# Data shown
================

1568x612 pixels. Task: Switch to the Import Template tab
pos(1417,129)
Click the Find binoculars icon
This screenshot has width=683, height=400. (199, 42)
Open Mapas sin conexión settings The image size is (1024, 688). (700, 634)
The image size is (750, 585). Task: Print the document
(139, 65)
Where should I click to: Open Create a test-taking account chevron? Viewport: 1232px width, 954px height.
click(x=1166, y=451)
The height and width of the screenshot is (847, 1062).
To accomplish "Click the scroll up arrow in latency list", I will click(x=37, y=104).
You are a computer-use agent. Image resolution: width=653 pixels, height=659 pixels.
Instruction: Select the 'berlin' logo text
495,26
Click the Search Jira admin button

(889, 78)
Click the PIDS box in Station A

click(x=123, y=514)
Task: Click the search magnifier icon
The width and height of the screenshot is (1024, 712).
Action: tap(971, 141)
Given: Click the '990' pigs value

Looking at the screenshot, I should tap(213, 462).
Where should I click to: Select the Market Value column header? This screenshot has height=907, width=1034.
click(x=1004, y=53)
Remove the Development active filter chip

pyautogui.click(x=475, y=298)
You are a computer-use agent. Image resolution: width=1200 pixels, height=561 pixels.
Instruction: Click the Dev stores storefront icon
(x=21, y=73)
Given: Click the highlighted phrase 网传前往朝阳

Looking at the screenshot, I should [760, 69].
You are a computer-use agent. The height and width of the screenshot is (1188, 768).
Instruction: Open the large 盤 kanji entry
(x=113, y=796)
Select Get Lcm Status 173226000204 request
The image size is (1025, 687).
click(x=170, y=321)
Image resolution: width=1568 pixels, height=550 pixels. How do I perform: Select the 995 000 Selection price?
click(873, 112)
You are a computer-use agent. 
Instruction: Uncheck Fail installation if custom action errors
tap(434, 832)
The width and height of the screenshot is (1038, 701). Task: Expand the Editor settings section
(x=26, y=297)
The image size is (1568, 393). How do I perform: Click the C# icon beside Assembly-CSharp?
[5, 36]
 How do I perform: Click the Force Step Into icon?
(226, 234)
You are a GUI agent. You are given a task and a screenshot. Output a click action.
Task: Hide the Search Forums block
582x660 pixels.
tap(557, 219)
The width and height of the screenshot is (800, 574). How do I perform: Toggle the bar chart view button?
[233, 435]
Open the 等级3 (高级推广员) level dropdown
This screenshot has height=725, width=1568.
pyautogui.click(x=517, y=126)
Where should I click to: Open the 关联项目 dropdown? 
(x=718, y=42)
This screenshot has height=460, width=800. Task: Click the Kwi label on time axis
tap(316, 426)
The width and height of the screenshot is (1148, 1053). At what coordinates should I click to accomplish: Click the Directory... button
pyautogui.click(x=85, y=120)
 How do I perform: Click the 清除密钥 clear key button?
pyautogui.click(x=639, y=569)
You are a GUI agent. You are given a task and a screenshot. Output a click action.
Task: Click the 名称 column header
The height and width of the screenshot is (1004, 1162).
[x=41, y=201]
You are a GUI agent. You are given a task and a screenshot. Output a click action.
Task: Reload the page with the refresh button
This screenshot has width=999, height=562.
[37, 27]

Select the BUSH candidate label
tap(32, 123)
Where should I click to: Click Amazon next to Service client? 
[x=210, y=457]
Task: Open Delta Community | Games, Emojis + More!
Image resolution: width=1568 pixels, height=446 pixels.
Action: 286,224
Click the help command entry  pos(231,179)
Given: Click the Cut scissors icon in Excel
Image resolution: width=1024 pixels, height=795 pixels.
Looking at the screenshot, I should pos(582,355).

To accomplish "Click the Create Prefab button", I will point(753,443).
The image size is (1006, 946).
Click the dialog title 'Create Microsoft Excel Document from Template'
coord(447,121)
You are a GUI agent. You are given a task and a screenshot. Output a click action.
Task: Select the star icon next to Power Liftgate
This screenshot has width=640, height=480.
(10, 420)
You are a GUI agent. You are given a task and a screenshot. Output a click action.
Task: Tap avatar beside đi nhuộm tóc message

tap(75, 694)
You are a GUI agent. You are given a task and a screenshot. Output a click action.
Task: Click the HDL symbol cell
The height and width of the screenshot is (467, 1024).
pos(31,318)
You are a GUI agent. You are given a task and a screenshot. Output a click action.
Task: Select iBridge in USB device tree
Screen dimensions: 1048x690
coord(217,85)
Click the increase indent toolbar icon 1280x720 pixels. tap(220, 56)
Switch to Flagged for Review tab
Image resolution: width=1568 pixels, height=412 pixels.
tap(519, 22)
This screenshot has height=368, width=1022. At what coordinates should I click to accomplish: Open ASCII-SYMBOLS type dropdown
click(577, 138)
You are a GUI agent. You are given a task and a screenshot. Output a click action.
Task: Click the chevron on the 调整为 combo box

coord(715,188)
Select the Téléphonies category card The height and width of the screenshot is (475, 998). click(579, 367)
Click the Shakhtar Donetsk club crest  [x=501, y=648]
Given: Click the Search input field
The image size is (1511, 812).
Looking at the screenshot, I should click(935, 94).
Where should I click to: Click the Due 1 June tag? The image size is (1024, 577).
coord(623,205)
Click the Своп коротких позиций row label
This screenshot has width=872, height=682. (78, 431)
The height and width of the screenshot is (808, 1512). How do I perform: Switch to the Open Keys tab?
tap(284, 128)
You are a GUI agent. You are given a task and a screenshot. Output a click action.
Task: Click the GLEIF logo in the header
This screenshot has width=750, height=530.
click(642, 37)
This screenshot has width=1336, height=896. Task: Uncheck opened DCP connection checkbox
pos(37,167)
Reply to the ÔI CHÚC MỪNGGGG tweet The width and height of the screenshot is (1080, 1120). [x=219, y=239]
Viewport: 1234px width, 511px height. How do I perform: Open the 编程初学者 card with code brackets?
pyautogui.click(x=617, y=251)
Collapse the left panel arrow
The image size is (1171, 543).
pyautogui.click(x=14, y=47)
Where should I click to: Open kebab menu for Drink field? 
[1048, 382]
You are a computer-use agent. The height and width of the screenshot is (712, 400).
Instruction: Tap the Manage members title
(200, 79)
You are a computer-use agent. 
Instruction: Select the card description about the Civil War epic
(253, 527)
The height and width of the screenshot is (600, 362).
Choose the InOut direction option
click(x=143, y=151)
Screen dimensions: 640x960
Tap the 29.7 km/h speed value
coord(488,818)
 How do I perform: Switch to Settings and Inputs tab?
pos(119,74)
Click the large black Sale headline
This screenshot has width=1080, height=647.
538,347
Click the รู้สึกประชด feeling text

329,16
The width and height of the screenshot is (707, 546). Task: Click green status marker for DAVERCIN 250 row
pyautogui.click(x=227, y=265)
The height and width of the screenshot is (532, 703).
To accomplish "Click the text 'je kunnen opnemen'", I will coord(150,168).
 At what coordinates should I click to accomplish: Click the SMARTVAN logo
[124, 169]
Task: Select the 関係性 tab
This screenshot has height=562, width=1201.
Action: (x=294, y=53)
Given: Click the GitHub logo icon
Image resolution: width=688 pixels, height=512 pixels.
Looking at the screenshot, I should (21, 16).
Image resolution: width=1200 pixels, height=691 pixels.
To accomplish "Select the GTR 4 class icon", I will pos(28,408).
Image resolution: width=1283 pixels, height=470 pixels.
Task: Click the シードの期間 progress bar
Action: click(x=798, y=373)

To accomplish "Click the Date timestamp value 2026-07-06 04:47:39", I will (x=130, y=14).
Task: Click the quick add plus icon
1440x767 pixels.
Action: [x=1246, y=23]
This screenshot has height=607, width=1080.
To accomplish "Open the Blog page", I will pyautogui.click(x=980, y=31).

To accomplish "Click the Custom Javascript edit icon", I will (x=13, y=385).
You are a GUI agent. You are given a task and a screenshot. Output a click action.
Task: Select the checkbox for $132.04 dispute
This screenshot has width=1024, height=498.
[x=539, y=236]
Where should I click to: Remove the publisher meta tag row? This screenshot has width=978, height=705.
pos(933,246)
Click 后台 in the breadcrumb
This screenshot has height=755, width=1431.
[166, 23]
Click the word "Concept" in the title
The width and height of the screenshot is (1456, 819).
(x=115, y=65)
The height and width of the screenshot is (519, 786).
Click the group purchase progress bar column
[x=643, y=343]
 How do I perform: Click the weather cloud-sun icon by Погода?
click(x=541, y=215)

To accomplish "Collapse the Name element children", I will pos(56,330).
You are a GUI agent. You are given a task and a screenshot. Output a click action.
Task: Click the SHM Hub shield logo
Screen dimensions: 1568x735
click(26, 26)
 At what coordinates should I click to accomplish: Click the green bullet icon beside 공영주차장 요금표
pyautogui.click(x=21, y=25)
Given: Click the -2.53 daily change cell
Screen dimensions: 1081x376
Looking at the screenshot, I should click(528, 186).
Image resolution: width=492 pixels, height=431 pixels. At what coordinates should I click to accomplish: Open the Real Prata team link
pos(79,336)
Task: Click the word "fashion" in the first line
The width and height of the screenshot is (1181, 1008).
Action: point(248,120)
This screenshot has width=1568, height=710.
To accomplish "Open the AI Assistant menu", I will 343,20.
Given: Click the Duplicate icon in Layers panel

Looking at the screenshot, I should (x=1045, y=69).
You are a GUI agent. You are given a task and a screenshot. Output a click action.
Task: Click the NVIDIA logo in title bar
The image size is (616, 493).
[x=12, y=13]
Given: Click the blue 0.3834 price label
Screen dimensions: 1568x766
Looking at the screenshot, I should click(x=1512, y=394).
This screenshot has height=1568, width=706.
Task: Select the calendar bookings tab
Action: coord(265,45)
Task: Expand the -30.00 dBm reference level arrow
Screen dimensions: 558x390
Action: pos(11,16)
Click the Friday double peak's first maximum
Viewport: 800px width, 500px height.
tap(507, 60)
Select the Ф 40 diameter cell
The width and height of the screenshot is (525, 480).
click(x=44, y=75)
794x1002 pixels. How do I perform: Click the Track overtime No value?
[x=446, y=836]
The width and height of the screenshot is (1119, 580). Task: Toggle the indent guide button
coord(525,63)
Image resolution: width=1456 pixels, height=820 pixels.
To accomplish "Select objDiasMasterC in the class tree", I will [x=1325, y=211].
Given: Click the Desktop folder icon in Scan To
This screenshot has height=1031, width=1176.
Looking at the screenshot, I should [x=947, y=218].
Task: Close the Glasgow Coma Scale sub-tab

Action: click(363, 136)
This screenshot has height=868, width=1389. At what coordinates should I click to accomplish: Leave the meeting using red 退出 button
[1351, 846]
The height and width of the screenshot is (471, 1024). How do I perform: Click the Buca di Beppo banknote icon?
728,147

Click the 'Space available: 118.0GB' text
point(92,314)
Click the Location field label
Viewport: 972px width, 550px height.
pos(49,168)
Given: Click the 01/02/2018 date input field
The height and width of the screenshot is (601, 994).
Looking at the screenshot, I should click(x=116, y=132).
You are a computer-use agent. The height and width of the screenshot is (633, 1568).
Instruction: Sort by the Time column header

================

# Goal of the exercise
If a line of the material contains the word "level", count it; please reply with the total and nothing more.

# Answer area
2